(Saved entries)
[Start of section]
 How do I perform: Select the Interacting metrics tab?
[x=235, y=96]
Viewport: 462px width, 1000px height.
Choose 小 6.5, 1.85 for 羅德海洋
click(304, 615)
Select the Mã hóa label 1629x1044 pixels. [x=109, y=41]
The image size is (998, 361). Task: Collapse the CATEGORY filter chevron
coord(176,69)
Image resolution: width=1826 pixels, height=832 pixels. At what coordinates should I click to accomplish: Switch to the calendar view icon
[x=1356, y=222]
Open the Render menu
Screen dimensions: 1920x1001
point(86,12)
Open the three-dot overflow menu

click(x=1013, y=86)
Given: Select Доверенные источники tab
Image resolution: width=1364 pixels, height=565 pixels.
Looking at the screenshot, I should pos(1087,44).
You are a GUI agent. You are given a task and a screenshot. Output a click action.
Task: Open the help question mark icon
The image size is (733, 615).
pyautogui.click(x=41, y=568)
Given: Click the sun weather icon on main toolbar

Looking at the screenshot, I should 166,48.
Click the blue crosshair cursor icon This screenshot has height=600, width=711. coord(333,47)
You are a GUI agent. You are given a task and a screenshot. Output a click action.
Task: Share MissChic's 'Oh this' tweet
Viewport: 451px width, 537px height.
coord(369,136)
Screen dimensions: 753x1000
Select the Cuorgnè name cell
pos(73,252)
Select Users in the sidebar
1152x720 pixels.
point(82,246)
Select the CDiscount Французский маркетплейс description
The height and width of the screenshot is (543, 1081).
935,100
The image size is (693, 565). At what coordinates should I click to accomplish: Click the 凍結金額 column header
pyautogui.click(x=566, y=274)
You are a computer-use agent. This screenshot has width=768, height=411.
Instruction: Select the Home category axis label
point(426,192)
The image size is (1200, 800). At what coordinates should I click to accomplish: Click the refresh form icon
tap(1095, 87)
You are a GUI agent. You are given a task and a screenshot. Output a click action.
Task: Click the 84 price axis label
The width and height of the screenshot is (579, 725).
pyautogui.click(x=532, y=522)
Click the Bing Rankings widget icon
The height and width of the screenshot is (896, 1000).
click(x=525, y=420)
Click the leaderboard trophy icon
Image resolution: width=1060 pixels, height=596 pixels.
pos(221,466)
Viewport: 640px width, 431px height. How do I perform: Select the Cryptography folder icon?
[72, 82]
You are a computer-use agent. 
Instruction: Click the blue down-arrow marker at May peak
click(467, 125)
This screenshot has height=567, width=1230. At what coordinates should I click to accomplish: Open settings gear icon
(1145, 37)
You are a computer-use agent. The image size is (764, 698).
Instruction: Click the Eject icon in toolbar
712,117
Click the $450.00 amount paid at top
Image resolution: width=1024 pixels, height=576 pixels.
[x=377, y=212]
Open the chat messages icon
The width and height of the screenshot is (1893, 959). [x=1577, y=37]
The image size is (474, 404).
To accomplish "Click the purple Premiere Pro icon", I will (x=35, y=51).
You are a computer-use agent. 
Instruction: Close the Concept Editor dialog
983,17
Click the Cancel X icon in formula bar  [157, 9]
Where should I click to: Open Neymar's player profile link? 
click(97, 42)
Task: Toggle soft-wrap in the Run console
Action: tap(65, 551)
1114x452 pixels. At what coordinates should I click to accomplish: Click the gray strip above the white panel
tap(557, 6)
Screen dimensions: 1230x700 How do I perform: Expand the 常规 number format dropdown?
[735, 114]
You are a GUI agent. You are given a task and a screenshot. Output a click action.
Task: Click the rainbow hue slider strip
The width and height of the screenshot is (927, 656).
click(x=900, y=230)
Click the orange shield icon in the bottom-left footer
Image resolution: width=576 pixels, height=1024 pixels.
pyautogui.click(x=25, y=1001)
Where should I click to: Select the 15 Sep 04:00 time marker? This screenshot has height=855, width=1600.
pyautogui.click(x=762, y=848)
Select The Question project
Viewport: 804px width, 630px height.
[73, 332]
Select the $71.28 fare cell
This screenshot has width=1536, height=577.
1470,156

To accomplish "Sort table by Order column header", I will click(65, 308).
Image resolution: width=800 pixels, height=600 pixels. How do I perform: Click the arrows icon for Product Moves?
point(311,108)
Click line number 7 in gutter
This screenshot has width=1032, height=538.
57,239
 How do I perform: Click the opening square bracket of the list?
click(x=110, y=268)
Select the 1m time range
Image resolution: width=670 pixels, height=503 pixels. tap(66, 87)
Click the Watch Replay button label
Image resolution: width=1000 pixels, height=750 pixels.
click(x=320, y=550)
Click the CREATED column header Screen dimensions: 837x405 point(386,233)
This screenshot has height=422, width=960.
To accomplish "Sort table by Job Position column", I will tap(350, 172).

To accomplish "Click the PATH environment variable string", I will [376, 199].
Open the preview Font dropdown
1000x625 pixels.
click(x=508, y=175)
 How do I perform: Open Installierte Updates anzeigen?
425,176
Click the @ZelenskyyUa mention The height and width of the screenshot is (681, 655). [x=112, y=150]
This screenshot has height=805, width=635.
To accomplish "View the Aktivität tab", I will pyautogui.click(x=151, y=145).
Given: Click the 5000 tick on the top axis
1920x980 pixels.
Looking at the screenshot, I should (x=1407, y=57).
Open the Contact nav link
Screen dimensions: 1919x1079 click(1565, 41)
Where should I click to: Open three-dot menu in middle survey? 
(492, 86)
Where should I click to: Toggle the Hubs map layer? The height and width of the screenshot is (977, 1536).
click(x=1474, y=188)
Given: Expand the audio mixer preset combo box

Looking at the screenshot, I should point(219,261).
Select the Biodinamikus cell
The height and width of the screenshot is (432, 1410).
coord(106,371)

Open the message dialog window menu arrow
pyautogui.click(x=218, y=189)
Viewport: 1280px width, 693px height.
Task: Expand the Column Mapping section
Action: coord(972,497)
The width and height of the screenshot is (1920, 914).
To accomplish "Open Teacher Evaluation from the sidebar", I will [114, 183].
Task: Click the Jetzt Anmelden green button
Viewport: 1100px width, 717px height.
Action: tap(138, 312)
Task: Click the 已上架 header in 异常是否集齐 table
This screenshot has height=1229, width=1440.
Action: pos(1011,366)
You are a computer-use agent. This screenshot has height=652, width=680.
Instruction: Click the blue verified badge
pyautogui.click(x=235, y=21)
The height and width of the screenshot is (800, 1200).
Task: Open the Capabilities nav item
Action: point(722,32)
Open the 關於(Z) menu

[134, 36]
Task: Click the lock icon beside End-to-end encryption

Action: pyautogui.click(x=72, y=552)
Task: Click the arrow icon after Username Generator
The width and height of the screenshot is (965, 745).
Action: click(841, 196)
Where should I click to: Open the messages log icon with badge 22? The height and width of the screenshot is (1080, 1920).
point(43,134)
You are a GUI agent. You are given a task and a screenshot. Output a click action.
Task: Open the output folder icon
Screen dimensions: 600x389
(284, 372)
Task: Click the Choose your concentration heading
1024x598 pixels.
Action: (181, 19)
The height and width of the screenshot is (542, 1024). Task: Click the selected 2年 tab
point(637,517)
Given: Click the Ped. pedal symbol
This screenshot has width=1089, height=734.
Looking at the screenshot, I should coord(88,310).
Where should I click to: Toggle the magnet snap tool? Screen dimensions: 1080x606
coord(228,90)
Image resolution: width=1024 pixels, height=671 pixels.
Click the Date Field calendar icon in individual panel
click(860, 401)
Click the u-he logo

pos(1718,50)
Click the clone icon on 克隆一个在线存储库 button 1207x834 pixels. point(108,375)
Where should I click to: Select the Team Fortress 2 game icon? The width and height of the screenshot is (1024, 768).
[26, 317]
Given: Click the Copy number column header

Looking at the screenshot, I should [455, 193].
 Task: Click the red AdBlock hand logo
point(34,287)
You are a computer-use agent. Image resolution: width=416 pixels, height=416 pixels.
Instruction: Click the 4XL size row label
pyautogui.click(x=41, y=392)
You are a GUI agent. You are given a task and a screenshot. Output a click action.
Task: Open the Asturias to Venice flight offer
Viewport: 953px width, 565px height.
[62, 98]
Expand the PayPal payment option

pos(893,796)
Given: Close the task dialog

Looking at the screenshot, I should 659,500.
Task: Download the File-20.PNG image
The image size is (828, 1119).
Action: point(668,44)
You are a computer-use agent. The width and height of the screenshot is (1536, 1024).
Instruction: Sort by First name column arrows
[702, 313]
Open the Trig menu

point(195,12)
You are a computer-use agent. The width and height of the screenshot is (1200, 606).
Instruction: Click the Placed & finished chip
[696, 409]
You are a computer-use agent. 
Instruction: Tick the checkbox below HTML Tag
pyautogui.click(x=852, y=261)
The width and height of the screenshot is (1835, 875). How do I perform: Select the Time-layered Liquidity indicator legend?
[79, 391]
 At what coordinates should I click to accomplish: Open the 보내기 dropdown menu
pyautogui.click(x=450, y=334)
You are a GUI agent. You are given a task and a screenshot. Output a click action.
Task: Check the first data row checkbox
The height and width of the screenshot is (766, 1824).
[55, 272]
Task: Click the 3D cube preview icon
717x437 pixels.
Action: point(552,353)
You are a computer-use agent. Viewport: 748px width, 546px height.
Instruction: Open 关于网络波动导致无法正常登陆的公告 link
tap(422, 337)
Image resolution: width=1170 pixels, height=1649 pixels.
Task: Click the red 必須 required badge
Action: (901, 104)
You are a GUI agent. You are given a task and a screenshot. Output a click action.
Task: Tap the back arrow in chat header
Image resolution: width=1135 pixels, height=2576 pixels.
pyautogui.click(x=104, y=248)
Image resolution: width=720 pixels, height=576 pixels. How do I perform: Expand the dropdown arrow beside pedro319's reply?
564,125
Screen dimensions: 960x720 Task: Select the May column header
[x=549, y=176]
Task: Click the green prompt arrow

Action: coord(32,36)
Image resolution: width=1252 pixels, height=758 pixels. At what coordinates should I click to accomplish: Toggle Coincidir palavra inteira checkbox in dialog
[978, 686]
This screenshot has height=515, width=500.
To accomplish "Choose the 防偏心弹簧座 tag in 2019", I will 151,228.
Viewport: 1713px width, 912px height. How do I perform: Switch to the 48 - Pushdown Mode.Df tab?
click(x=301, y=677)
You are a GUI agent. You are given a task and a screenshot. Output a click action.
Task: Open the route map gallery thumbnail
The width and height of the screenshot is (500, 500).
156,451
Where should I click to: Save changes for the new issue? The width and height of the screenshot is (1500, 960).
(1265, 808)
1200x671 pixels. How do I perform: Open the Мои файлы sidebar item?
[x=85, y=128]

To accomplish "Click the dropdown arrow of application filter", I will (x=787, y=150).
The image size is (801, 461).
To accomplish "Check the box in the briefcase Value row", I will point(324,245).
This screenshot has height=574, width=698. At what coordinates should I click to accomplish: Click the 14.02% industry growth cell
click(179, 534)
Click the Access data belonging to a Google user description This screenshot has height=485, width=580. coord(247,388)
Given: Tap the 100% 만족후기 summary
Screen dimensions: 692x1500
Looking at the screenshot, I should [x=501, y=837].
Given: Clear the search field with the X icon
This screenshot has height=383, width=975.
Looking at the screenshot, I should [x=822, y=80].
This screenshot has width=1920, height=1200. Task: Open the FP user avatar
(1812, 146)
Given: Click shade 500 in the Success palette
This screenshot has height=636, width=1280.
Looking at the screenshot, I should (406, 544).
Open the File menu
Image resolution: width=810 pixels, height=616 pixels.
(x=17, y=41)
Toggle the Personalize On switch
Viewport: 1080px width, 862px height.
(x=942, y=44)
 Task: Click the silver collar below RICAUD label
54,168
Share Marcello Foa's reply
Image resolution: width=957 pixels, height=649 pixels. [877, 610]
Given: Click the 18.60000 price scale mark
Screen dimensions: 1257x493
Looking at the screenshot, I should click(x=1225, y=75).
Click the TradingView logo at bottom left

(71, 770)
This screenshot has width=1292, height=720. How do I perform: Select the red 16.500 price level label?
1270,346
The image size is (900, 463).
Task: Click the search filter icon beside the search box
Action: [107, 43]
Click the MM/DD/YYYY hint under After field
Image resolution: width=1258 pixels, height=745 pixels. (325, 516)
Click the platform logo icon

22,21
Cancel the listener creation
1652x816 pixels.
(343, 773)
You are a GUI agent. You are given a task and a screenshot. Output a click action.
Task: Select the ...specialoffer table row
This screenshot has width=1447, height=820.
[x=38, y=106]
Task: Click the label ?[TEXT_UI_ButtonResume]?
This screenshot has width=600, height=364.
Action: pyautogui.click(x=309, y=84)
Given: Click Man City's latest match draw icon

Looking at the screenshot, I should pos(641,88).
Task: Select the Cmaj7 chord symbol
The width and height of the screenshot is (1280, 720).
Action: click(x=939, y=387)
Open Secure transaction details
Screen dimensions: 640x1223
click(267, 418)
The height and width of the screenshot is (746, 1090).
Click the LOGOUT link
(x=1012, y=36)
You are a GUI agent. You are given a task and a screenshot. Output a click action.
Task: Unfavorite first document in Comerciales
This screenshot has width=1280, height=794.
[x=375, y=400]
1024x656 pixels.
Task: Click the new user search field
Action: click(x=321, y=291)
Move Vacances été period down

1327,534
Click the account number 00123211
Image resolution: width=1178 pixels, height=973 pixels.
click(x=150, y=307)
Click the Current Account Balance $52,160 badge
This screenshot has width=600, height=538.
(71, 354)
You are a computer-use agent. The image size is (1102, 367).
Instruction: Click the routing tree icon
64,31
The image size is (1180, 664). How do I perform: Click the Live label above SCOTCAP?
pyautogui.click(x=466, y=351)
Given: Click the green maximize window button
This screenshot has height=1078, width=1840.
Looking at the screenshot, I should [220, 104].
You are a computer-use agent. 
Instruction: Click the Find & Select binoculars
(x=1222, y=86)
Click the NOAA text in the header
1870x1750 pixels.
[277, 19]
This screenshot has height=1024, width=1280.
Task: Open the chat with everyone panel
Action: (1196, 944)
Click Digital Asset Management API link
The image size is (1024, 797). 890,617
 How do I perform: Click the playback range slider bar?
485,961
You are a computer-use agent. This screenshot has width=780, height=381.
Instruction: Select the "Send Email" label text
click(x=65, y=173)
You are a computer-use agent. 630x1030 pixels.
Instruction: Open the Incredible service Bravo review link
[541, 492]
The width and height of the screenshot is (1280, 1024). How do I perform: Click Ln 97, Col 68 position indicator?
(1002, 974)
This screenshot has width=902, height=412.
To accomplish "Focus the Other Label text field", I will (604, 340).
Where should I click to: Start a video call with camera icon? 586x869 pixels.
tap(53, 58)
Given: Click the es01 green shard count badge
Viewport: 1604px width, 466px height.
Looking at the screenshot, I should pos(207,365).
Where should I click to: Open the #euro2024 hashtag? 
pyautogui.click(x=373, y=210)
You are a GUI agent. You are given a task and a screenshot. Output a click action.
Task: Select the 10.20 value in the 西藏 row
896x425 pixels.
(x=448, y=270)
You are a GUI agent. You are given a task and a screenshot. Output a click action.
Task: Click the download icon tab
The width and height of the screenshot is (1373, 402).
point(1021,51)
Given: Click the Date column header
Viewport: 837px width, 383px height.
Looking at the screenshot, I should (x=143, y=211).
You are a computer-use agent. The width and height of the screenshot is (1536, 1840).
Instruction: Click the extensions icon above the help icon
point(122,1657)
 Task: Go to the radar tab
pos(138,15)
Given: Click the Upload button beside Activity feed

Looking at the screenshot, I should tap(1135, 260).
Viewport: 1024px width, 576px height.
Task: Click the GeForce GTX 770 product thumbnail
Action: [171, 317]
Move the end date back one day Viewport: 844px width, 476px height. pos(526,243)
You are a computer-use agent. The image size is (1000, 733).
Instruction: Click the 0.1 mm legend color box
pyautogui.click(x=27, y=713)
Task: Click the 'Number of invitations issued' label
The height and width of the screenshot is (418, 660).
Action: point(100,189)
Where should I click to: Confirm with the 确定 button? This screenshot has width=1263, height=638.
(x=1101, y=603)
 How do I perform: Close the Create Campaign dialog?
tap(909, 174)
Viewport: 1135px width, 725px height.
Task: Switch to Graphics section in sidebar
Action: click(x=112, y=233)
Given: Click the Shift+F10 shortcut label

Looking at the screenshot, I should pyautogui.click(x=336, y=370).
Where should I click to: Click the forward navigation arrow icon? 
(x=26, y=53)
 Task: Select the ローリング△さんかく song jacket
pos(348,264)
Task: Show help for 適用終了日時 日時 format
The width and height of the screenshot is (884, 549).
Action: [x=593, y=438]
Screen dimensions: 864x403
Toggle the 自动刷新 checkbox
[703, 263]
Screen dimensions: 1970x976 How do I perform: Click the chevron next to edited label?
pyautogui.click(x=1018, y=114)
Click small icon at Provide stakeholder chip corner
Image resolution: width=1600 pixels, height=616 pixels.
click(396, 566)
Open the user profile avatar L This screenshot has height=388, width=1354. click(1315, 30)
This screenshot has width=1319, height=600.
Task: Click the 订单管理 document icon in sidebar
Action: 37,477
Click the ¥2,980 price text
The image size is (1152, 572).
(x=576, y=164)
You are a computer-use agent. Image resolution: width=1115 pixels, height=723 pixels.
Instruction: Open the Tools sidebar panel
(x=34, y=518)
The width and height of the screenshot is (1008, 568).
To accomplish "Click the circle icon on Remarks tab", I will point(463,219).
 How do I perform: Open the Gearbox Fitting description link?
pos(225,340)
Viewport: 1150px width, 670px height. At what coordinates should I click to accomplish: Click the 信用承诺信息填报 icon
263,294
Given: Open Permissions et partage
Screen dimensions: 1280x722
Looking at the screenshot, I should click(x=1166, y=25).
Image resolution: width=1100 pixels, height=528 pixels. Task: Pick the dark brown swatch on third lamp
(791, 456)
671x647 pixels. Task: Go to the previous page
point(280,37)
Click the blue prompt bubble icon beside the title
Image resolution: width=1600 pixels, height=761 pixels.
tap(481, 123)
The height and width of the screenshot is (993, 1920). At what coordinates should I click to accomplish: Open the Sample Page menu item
[End of section]
Assignment >> Copy out the range of lines above starting at the line with "This screenshot has width=1089, height=734." and ending at the line with "You are a computer-use agent. Viewport: 748px", exactly and including both.

Answer section >>
This screenshot has width=1089, height=734.
Looking at the screenshot, I should coord(88,310).
Where should I click to: Toggle the magnet snap tool? Screen dimensions: 1080x606
coord(228,90)
Image resolution: width=1024 pixels, height=671 pixels.
Click the Date Field calendar icon in individual panel
click(860, 401)
Click the u-he logo

pos(1718,50)
Click the clone icon on 克隆一个在线存储库 button 1207x834 pixels. point(108,375)
Where should I click to: Select the Team Fortress 2 game icon? The width and height of the screenshot is (1024, 768).
[26, 317]
Given: Click the Copy number column header

Looking at the screenshot, I should [455, 193].
 Task: Click the red AdBlock hand logo
point(34,287)
You are a computer-use agent. Image resolution: width=416 pixels, height=416 pixels.
Instruction: Click the 4XL size row label
pyautogui.click(x=41, y=392)
You are a GUI agent. You are given a task and a screenshot. Output a click action.
Task: Open the Asturias to Venice flight offer
Viewport: 953px width, 565px height.
[62, 98]
Expand the PayPal payment option

pos(893,796)
Given: Close the task dialog

Looking at the screenshot, I should 659,500.
Task: Download the File-20.PNG image
The image size is (828, 1119).
Action: point(668,44)
You are a computer-use agent. The width and height of the screenshot is (1536, 1024).
Instruction: Sort by First name column arrows
[702, 313]
Open the Trig menu

point(195,12)
You are a computer-use agent. The width and height of the screenshot is (1200, 606).
Instruction: Click the Placed & finished chip
[696, 409]
You are a computer-use agent. 
Instruction: Tick the checkbox below HTML Tag
pyautogui.click(x=852, y=261)
The width and height of the screenshot is (1835, 875). How do I perform: Select the Time-layered Liquidity indicator legend?
[79, 391]
 At what coordinates should I click to accomplish: Open the 보내기 dropdown menu
pyautogui.click(x=450, y=334)
You are a GUI agent. You are given a task and a screenshot. Output a click action.
Task: Check the first data row checkbox
The height and width of the screenshot is (766, 1824).
[55, 272]
Task: Click the 3D cube preview icon
717x437 pixels.
Action: point(552,353)
You are a computer-use agent. Viewport: 748px width, 546px height.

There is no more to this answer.